Hinyokika Kiyo. 1989 Apr;35(4):697-704.
In vitro studies of elimination of arbekacin (HBK), a new aminoglycoside antibiotic, from blood by means of hemodialysis or adsorption with charcoal, and pharmacokinetic studies in patients with renal dysfunction were examined. HBK was well eliminated by hollow fiber type artificial kidney (HFAK) with a half-life of 0.13 hr. HBK was also well eliminated by an adsorption tube containing charcoal with even shorter half-life of 0.03 hr. As to pharmacokinetics of HBK in patients with renal dysfunction, blood levels became higher with a greater reduction in 24 hr endogenous creatinine clearance (Ccr). A decreasing tendency was also seen in urinary recovery rate. These results indicated that hemodialysis and adsorption with charcoal are useful for elimination of HBK from blood. It is recommendable in patients with renal dysfunction to take some measures such as prolongation of administration interval of HBK according to the extent of decrease in Ccr.
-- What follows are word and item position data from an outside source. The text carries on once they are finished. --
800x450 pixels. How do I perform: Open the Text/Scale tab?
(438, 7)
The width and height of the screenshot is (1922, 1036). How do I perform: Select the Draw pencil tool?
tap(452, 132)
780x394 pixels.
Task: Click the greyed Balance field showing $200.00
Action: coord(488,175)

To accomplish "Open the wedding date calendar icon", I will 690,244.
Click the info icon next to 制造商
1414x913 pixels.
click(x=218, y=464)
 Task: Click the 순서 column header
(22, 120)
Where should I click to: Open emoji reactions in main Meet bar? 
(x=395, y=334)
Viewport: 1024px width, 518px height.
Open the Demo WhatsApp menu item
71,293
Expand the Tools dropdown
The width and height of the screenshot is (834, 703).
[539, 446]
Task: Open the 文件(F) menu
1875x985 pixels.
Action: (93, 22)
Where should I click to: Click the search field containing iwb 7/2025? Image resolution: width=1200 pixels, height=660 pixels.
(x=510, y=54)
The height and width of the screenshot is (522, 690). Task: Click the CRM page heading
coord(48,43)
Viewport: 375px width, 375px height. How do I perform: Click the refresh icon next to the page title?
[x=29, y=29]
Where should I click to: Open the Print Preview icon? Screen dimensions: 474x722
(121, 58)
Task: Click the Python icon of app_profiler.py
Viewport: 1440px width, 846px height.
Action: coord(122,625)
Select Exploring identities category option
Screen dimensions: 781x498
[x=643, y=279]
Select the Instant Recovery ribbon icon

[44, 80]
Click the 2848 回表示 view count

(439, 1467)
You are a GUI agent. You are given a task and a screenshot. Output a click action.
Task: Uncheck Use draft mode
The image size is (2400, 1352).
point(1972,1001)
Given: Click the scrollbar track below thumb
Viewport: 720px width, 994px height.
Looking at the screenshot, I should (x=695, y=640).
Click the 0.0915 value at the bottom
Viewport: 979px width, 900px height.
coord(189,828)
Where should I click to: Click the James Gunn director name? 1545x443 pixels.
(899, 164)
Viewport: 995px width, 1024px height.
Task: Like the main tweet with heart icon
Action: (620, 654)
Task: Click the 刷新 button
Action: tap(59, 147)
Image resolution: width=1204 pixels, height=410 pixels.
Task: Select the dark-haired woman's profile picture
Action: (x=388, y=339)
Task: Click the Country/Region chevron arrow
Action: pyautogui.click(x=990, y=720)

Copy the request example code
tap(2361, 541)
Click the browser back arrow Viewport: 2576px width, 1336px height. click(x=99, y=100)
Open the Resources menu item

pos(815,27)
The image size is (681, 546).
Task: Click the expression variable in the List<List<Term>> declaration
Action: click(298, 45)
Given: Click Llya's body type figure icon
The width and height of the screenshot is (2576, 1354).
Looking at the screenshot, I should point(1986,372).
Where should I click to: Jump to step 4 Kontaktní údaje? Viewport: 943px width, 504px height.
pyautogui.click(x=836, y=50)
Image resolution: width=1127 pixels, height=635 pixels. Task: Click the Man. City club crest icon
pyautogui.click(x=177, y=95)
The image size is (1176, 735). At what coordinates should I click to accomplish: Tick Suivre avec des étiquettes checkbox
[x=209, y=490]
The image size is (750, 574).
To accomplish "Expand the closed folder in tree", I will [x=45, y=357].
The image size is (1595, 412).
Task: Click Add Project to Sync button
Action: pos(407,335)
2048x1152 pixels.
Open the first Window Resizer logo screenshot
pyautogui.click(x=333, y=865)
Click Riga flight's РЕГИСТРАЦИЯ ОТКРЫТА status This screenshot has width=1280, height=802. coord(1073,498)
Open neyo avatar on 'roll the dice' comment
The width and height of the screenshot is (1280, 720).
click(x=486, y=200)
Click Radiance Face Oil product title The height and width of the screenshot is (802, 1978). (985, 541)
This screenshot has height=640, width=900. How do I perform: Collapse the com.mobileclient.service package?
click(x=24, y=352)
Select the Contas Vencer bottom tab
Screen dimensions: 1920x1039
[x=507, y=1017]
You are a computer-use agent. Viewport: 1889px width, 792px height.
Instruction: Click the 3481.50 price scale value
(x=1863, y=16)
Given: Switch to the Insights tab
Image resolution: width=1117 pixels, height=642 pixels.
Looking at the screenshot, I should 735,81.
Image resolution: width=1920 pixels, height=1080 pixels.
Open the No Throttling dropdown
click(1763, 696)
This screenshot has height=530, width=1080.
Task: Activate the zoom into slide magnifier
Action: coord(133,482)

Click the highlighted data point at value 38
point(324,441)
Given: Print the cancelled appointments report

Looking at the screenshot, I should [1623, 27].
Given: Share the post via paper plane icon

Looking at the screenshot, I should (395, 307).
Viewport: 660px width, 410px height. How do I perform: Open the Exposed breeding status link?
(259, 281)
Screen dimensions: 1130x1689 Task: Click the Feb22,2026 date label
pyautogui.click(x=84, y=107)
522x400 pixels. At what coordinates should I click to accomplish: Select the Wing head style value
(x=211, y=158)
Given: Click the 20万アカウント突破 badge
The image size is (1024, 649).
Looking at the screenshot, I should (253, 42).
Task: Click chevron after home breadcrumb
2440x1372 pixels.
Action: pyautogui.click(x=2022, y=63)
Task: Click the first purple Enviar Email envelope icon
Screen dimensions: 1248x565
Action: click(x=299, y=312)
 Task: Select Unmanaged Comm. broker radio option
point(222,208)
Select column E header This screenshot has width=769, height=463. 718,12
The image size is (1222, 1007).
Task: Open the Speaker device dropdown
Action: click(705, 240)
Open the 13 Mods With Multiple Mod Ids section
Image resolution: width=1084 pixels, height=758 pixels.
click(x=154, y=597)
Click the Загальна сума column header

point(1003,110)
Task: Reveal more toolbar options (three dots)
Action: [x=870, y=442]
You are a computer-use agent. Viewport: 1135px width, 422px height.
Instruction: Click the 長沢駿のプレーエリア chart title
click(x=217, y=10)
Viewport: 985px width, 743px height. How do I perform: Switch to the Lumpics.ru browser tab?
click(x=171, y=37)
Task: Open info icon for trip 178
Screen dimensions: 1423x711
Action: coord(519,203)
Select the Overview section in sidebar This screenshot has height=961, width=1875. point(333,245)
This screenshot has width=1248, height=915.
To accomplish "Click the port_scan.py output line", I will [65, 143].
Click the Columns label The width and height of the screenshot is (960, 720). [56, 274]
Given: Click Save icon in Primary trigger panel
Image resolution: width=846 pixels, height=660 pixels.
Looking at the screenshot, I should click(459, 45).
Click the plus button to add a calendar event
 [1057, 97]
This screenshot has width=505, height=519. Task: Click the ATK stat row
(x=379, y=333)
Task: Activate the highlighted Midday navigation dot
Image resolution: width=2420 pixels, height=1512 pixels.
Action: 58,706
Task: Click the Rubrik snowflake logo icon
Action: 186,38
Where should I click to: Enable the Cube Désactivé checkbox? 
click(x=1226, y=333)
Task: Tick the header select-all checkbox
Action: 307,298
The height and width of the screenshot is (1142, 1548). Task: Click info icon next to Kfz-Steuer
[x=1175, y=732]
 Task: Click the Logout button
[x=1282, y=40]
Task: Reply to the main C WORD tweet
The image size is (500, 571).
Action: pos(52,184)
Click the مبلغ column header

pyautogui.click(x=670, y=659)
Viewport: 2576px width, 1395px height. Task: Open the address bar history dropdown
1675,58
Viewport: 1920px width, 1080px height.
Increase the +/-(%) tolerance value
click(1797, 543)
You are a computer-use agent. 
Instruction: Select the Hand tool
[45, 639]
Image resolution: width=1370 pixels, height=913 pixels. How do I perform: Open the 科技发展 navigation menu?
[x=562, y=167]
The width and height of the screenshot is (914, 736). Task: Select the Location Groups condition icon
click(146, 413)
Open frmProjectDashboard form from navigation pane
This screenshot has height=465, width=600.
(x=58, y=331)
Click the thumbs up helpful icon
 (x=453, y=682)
对新型氨基糖苷类抗生素阿贝卡星(HBK)通过血液透析或用活性炭吸附从血液中消除的体外研究,以及对肾功能不全患者的药代动力学研究进行了考察。中空纤维型人工肾(HFAK)能很好地消除HBK,半衰期为0.13小时。含活性炭的吸附管也能很好地消除HBK,半衰期更短,为0.03小时。至于HBK在肾功能不全患者中的药代动力学,随着24小时内生肌酐清除率(Ccr)更大程度的降低,血药浓度会升高。尿回收率也呈下降趋势。这些结果表明,血液透析和用活性炭吸附对从血液中消除HBK是有用的。对于肾功能不全患者,建议根据Ccr降低的程度采取一些措施,如延长HBK的给药间隔。